I’m sick in bed today, so this one is short and involuntarily ironic.
When thinking about working and getting things done, I often come back to the idea of momentun.
Here’s how I think about it: when you’re being productive and checking off your TODOs, continuing to do that or doing even more seems easy. You’ve built up momentum and use it to propel you forward. A monkey swinging through the trees. Contrast that with not having started at all and everything you have to do feels like too much. Too much to even start.
Momentum is the difference between “Hey, I made 5 phone calls I’ve been putting off for weeks just now; sure, I’ll call the doctor too now and make an appointment for next week” and “I’ve been scrolling on my phone for 2 hrs; I’ll take the trash out later.”
Nothing revelatory in these lines, I’m sure. Yet it still feels to me as if the idea of momentum is underrated. Or more specifically: I don’t see a lot of folks consciously making use of it. Momentum isn’t just something that sometimes happens to you – you can create it.

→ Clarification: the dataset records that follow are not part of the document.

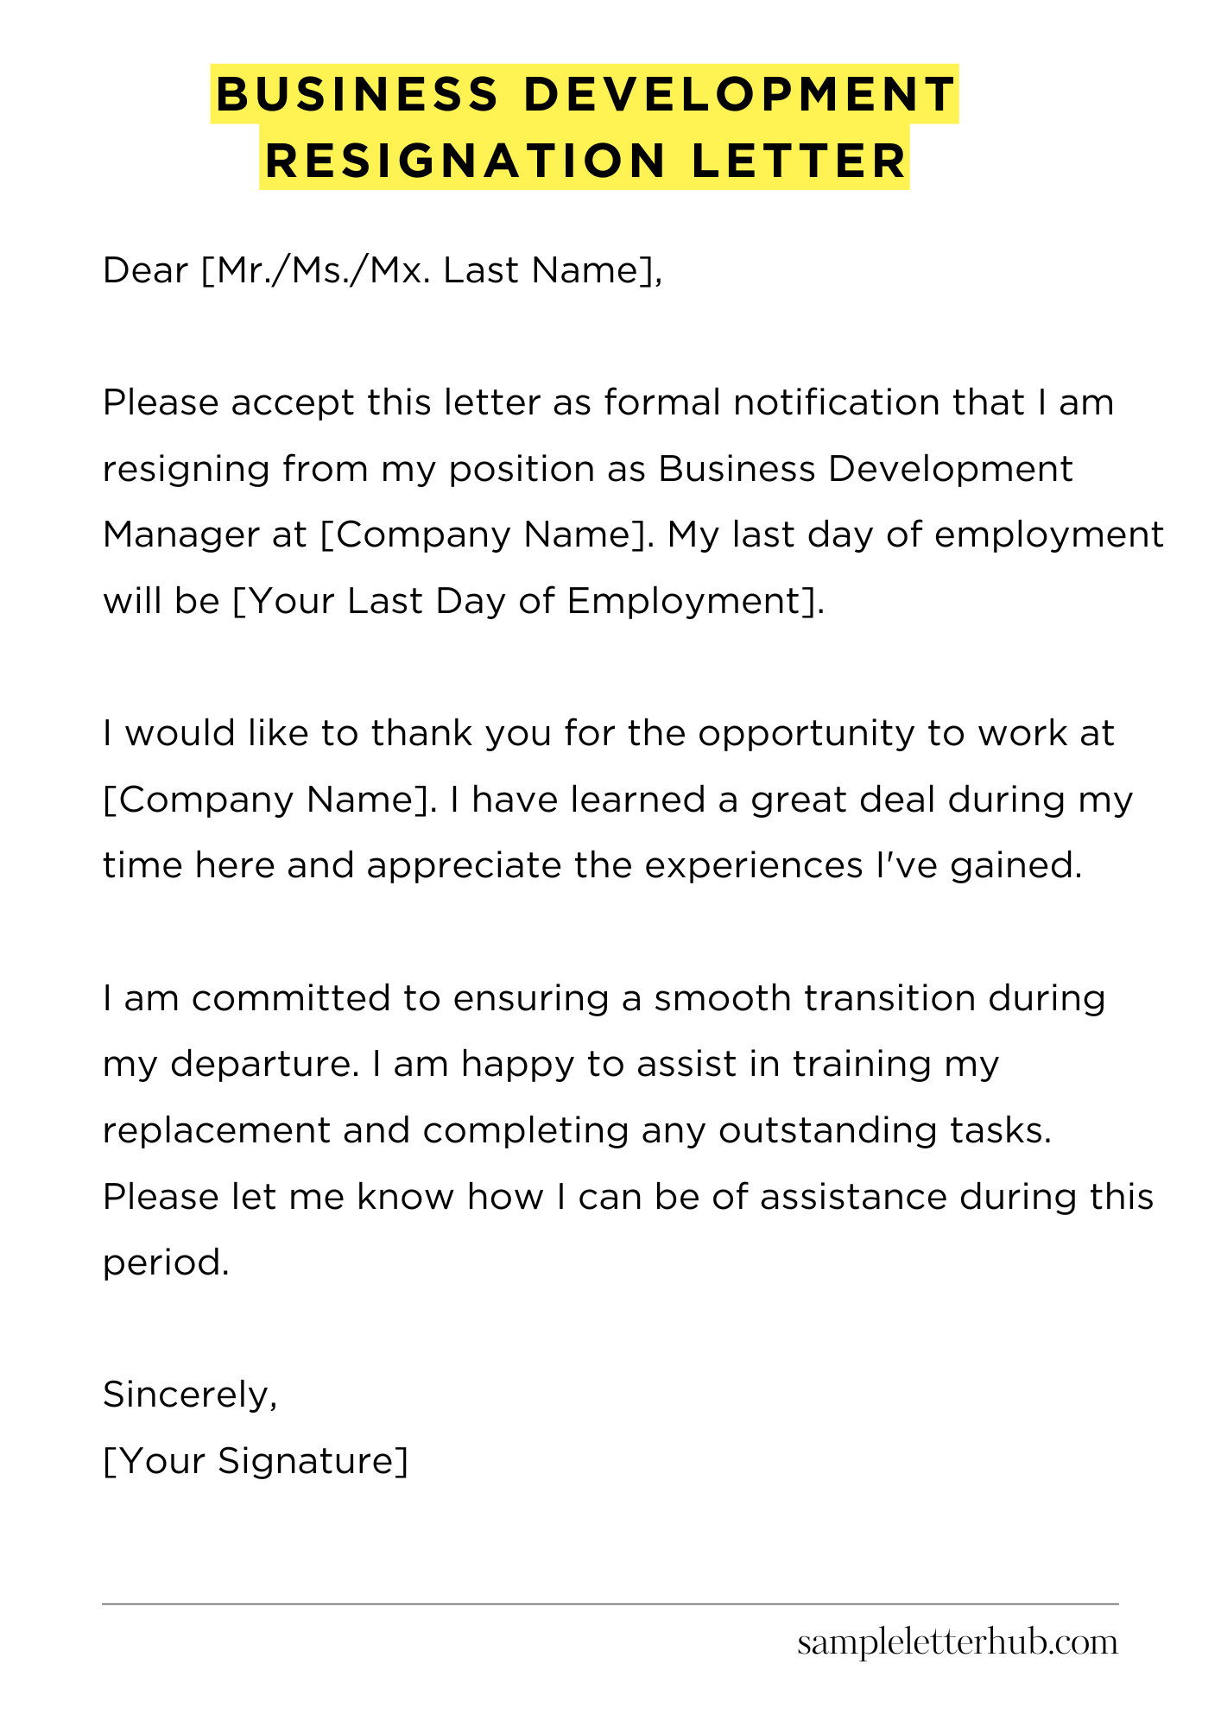
Task: Click the 'Business Development' title line
Action: pyautogui.click(x=585, y=93)
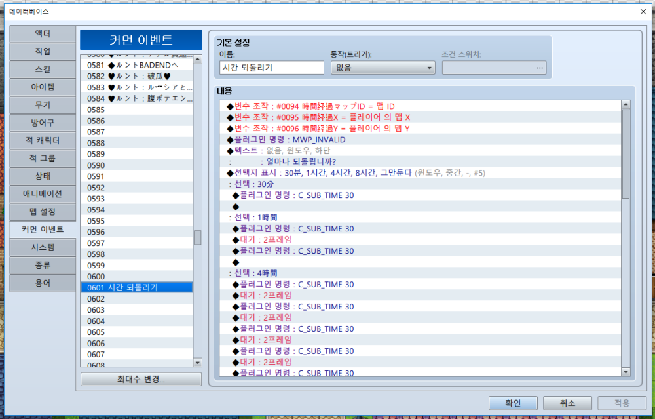Cancel the dialog with 취소

pyautogui.click(x=567, y=403)
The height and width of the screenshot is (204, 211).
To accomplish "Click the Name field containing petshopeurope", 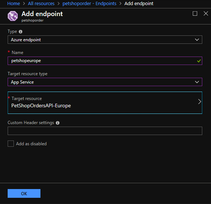I will [x=105, y=61].
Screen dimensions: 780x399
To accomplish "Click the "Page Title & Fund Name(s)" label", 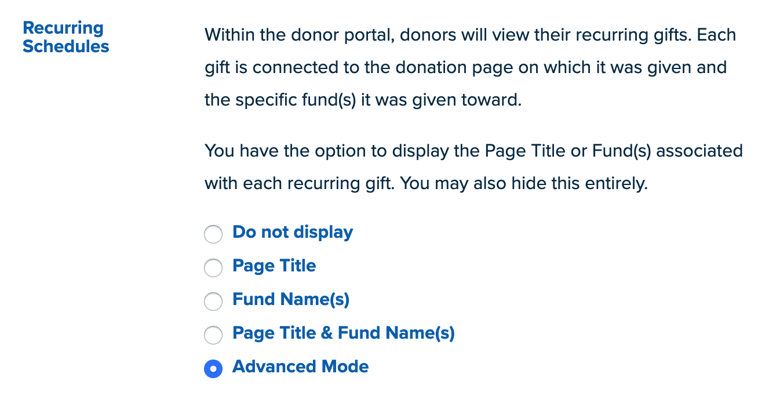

Instead of slogging through that pull request that’s too big and that feels like it’ll never get merged, try splitting it up. Again, nothing new here – everybody knows small PRs are better. But have you ever tried shipping small changes just to build up momentum? I often do that when sitting down to work on a small project. Instead of wondering what I should do, I’ll start by cleaning up the README, or the todos.md
file, or adding another test. After three commits, three more seem much more achievable.
There’s two ideas here:
Organize work so it allows you to keep momentum: small changes and small tasks that build up to a bigger thing but that give you the satisfaction of checking off todo items.
Consciously building up momentum by not starting with the task that will be slog, but ones that you know will give you momentum.
With that, back to bed.
Great post, thanks for sharing it.
Also, have a good recovery. I hope you feel better soon.